In honor of Black History Month, I’d like to feature some Black-owned sustainable businesses.
Supporting Black-owned sustainable businesses is not only important to combat racial injustice, but also environmental injustices. According to the NAACP, environmental injustice has a greater impact on low income communities and communities of color.
Here are some Black-owned sustainable businesses to watch:
A A K S
Handcrafted in Ghana, A A K S creates bags in styles that maintain the spirit and durability of their ancestral counterparts characterized by bright exuberant colors.
Arlokea (@arlokea) was founded by Joelle Cowie, who has a background in supply chain management and her family is involved in different non-profit organizations.
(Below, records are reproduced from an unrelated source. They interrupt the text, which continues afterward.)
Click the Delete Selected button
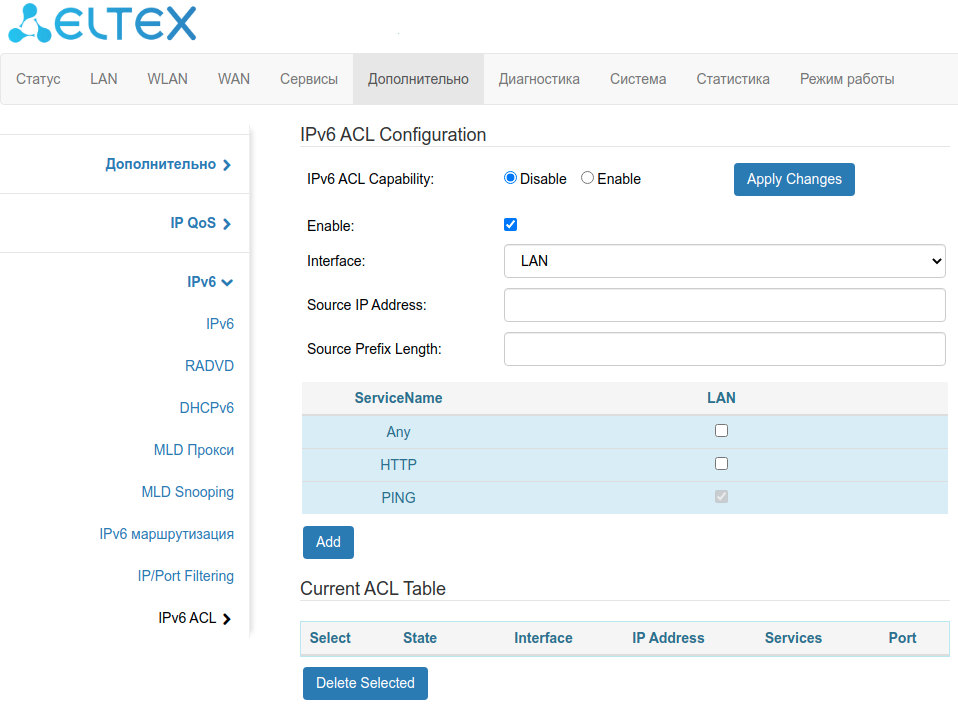The width and height of the screenshot is (958, 717). click(x=365, y=683)
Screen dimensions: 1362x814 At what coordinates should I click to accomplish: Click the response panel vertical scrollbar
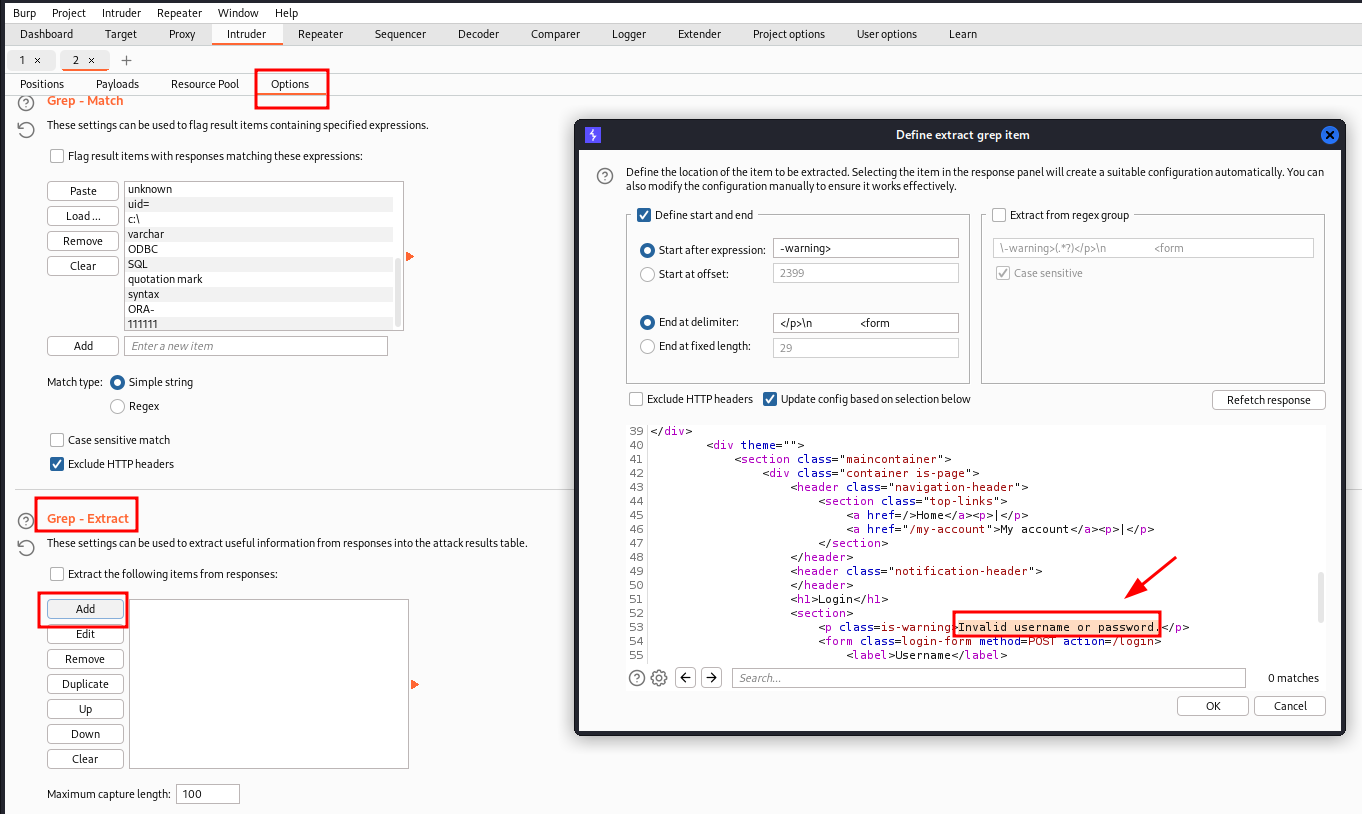pos(1322,597)
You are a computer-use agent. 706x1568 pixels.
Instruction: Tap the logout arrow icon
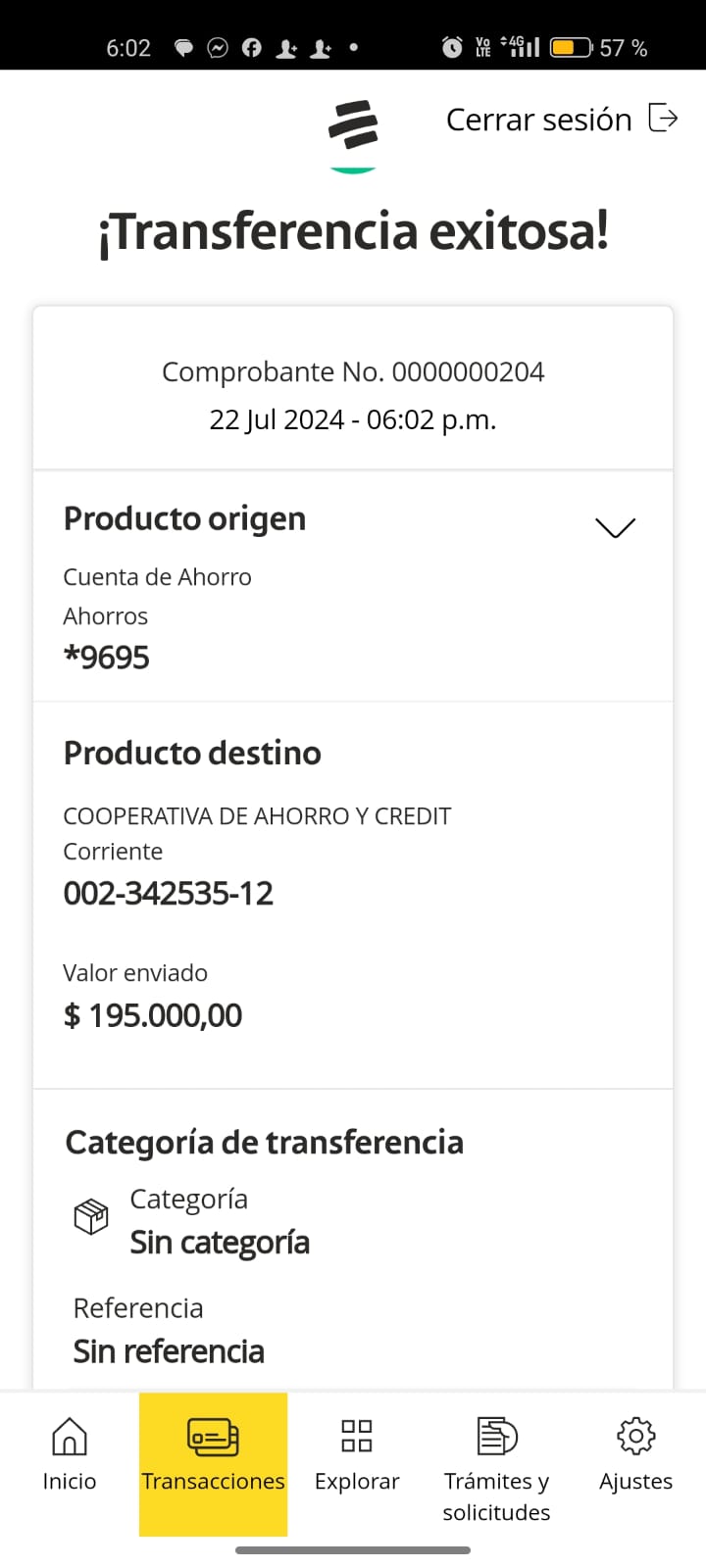pyautogui.click(x=664, y=119)
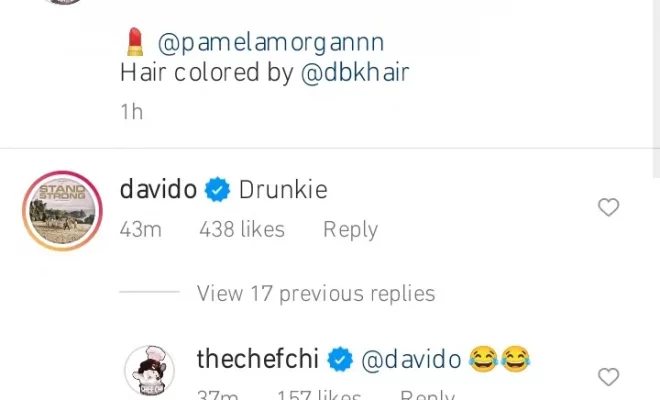Reply to davido's Drunkie comment
This screenshot has width=660, height=400.
350,230
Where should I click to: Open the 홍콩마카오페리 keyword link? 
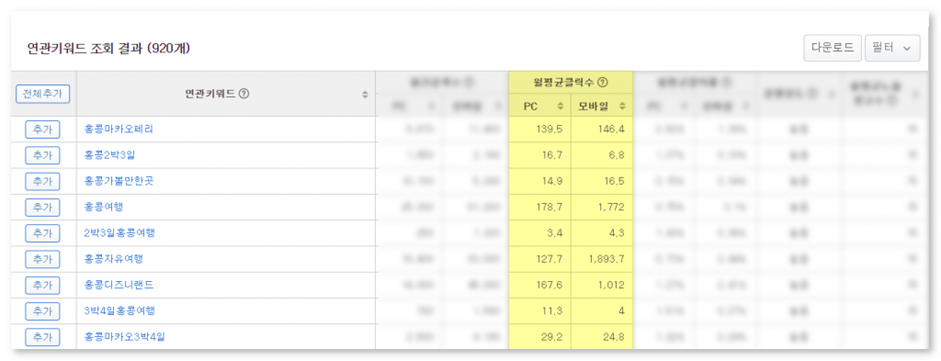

She wanted to create a jewelry brand that concentrated on ethical and social responsibility to contribute to a global community. Each piece in their store is handmade in small batches and tells a story. They dedicate themselves to thoughtfully sourcing material, artisan groups and suppliers that support marginalized individuals, commit to sustainability and have give-back initiatives that truly have an impact on people’s lives and well-being.
- beRESONANT (@shopberesonant) is brand that is changing who’s making fashion by providing opportunity and leveling the playing field for talented black creators. Their state-of-the art technology platform, create.ONE, enables creators to create clothing sustainably, and thus, responsibly. In addition to amplifying the voices of black creators, beRESONANT is also committed to helping consumers understand the impact of their decisions through transparency, insight, and access to information on their garments.
Grant Blvd (@grantblvd) was founded by CEO Kimberly McGlonn. The brand is described as this; “In a word, Grant Blvd is a response to slavery, to leased labor, to Jim Crow, to persistent economic injustice and marginalization. We need to completely reimagine our response to poverty and the criminalization of it, and we also have to radically change how we create pathways to self-sufficient living for black & brown people who’ve been incarcerated. Our work to use fashion to create employment opportunities and points of exposure to the skills we all need to find long term peace isn’t about supporting the othered “them” that’ve been incarcerated (mind you, too often due to poverty and trauma and untreated emotional or mental health struggles). It’s about us, all of us, and it’s about designing radically inclusive pathways that pursue the long term plan of progressing our collective good, and let’s not ever forget, the good of our planet. Grant Blvd is about intersectional design. Grant Blvd is about the only way forward.”
Daughter of a Bohemian
Daughter of a Bohemian (@DaughterOfABohemian), founded by CEO Nuala Ferrington, creates one-off and bespoke pieces of clothing, accessories and homeware by up-cycling and repurposing vintage silk and kimonos.
Ferrington is a global buying brand and supply consultant. She was raised between the UK, Jamaica and USA and she reflects her mixed heritage in her strong sense of style and aesthetic. Ferrington is creative and cares about sustainability so she started her brand in 2013, with a name that was inspired by her fashion model mother and fine artist father.
EDAS (@_edas) was founded by Sade Mims in 2015. She initially focused on sustainability while using home-goods and refurbished elements, but now the designer has expanded into jewelry accessories. EDAS delivers feminine and staple accessories, accommodating the everyday eclectic woman. Some of her special designs include bucket bags made from avocado leather.
Lisou (@LisouLondon) was founded by Rene Macdonald, who is also the creative director of the label. Macdonald was born in Tanzania, moved to the UK at a young age but still traveled back and forth to Africa, a place that has continued to inspire and influence her. Her brand is fun, bright, exciting and just exudes happiness and positive energy. Macdonald tells Stylist that, “Growing up in Africa, I was always conscious of sustainability. Long before recycling became a global issue, we were already doing it. I think an absence of what you need forces you to reuse and repurpose everything. I also grew up with every item of clothing becoming a hand-me-down and it’s still something I do to this day.”
SIKA Designs (@SikaDesigns) was founded in 2005 by Phyllis Taylor with the vision that fashion has the power to make positive contributions to society. The philosophy behind SIKA is to produce quality “made in Africa” garments for global customers and also to prove that garment production can successfully have social and environmental responsibilities at its core. SIKA is committed to fair wages, creating employment and making a difference within the Ghanaian community.